WHAT YOU NEED TO DO: In the listing below, find each line that holds the string "Chakra" and copy it.

AVAILABLE DATA:
——————————

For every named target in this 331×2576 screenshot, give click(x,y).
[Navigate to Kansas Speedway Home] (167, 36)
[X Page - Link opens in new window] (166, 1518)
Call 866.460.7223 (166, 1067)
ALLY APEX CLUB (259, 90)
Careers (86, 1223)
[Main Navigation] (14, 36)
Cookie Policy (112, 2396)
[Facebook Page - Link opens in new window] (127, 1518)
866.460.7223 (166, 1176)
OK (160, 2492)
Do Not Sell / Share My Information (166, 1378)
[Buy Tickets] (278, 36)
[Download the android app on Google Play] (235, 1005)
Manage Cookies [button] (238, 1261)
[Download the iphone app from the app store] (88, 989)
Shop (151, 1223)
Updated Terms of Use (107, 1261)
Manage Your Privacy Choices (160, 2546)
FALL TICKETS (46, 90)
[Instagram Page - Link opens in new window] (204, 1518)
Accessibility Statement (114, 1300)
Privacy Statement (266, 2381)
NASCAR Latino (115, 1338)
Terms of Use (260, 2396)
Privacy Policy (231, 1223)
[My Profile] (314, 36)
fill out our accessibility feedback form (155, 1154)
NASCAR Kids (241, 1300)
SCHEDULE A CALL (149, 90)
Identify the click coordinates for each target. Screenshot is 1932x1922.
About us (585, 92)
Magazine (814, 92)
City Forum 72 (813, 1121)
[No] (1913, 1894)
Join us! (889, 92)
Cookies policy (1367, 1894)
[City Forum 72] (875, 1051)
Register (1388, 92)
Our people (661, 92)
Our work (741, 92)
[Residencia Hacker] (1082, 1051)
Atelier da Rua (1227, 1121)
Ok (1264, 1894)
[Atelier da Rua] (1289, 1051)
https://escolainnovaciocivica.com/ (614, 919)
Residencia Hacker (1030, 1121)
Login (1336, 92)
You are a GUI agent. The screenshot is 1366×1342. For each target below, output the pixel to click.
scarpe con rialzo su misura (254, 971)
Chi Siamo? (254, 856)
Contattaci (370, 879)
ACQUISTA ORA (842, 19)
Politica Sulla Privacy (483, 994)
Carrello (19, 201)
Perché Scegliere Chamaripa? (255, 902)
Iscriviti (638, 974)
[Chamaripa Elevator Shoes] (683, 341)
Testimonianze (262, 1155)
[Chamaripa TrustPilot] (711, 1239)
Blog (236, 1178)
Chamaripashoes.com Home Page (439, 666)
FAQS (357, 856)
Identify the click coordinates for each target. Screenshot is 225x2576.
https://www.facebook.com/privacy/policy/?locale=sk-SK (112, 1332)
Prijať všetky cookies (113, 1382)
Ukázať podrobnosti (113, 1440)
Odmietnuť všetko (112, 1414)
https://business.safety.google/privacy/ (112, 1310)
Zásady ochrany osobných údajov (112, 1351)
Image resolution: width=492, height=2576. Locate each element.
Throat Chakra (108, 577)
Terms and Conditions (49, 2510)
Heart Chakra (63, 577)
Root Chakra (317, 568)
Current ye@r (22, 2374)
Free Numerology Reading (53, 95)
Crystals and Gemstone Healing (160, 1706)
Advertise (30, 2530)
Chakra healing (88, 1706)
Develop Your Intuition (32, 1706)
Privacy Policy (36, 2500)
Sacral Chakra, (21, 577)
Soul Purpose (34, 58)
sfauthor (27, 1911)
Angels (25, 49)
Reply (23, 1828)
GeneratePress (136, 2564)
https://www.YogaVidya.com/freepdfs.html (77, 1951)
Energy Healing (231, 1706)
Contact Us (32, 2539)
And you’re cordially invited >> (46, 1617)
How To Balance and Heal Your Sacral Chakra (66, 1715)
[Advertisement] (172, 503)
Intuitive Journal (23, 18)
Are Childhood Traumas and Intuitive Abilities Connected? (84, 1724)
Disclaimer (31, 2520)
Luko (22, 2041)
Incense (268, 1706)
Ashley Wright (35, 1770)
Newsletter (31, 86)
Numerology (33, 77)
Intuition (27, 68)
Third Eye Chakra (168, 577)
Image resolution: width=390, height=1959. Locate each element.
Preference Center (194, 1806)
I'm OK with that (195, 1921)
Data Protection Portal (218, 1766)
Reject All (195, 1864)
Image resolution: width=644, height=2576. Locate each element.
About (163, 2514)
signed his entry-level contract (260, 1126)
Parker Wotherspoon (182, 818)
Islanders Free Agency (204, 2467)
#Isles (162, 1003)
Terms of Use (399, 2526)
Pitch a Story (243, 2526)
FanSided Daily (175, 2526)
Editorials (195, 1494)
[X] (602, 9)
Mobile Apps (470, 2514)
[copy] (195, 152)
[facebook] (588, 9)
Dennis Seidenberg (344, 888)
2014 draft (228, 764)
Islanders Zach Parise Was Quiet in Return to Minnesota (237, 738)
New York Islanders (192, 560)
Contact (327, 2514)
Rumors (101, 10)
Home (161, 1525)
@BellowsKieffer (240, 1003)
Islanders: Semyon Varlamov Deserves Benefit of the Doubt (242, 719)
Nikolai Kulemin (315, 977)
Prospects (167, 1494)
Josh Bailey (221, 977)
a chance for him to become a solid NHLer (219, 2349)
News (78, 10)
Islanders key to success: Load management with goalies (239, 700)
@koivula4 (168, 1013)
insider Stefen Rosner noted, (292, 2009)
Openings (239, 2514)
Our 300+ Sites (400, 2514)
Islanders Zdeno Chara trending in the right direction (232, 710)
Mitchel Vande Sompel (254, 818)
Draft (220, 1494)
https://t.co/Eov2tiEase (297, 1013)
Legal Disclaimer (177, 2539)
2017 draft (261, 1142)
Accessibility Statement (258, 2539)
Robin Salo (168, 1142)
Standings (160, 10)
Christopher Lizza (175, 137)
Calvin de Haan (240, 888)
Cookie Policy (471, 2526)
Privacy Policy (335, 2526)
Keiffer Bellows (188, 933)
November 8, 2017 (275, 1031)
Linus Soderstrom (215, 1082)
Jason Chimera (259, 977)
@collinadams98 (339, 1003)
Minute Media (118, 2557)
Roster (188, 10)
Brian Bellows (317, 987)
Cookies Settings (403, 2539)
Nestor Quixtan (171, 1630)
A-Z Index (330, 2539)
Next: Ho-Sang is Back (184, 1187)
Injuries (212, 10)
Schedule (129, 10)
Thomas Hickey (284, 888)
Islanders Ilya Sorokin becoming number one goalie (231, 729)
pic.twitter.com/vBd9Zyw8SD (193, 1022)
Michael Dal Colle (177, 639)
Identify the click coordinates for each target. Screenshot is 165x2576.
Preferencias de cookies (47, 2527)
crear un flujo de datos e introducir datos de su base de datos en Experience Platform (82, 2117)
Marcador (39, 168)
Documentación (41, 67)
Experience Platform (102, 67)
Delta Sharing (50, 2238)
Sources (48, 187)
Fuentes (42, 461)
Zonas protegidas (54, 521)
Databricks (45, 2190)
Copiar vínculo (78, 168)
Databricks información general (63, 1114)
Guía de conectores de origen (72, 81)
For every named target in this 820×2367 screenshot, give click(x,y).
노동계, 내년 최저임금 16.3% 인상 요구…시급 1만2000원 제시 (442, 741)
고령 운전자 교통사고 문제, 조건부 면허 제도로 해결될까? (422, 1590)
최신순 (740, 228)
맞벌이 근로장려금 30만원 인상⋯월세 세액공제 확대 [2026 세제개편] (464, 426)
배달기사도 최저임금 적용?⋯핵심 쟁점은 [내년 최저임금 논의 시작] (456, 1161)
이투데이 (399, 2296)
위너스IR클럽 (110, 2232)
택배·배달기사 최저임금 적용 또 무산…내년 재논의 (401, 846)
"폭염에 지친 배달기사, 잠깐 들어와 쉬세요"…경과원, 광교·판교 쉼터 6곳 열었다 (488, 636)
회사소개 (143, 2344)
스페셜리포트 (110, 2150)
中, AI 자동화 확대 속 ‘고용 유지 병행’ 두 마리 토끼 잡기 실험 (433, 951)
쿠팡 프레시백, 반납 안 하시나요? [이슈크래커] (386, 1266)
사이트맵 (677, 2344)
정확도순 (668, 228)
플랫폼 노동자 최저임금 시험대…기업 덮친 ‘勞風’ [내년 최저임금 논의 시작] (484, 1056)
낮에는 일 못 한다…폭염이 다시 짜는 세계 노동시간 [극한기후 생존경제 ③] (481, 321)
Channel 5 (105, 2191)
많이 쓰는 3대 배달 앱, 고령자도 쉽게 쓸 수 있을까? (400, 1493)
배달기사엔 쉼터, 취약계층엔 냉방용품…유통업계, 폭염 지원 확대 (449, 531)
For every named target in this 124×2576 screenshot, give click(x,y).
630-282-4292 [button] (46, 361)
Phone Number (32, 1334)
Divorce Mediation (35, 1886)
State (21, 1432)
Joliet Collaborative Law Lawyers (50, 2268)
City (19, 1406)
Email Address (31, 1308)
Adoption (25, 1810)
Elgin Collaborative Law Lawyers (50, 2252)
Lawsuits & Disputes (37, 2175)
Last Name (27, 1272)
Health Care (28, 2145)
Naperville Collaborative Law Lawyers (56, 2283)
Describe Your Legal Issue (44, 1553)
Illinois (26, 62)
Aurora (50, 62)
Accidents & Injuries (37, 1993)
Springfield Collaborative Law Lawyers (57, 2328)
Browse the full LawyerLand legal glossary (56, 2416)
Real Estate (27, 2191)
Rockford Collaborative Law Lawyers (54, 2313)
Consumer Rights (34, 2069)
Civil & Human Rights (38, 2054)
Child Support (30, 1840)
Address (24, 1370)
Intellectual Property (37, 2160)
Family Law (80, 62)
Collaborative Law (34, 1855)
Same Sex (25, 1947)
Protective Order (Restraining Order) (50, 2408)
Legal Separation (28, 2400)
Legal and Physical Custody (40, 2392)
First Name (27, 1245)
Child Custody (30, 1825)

——————————

WORKED SOLUTION:
Throat Chakra (108, 577)
Heart Chakra (63, 577)
Root Chakra (317, 568)
Chakra healing (88, 1706)
Sacral Chakra, (21, 577)
How To Balance and Heal Your Sacral Chakra (66, 1715)
Third Eye Chakra (168, 577)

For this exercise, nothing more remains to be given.